昭和41年5月「笑点」放送開始。司会:立川談志。円楽、歌丸、小痴楽、こん平、全遊(のちの小円遊)。
「
文楽師匠は“世の中わからんもんですな。あんな奴らがあんな芸で・・・”って笑ってらしたけどね。花緑さん、大事なのは“芸と人気は比例しない”ってことですよ」P55
「
テレビの世界の人気なんて、はかないもんなんだ。一生人気なんてあるワケない。登ればいつか落ちる。
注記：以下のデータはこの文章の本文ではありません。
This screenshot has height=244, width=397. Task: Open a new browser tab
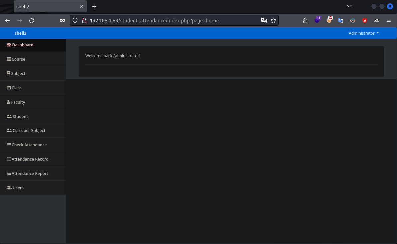94,7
だけど、その落ち方がズドーンと、ではなくて、富士登山のように、なだらかに下りていくのがいい。そうすると、またつぎの人が山を登ってくる。そうでなくっちゃいけないと思うんだ」P56
上の発言に花緑さんは「比例しませんか」と思わず応えてしまう(文楽はもちろん八代目 桂文楽)。すでに術中にはまっている、というか、真の対談とはこういうものだろう。思いもしない言い切りを受け入れられないこともあるだろう。円楽師匠の凄みを感じる語りである。他の対談もなかなか人選、内容ともに面白い良い本です。
柳家花緑
『東西落語がたり』(旬報社・2003)より。ちなみに花緑さんは小さん師匠の孫。他の対談相手は、桂米朝、立川談志、小遊三、小朝と多彩に過激。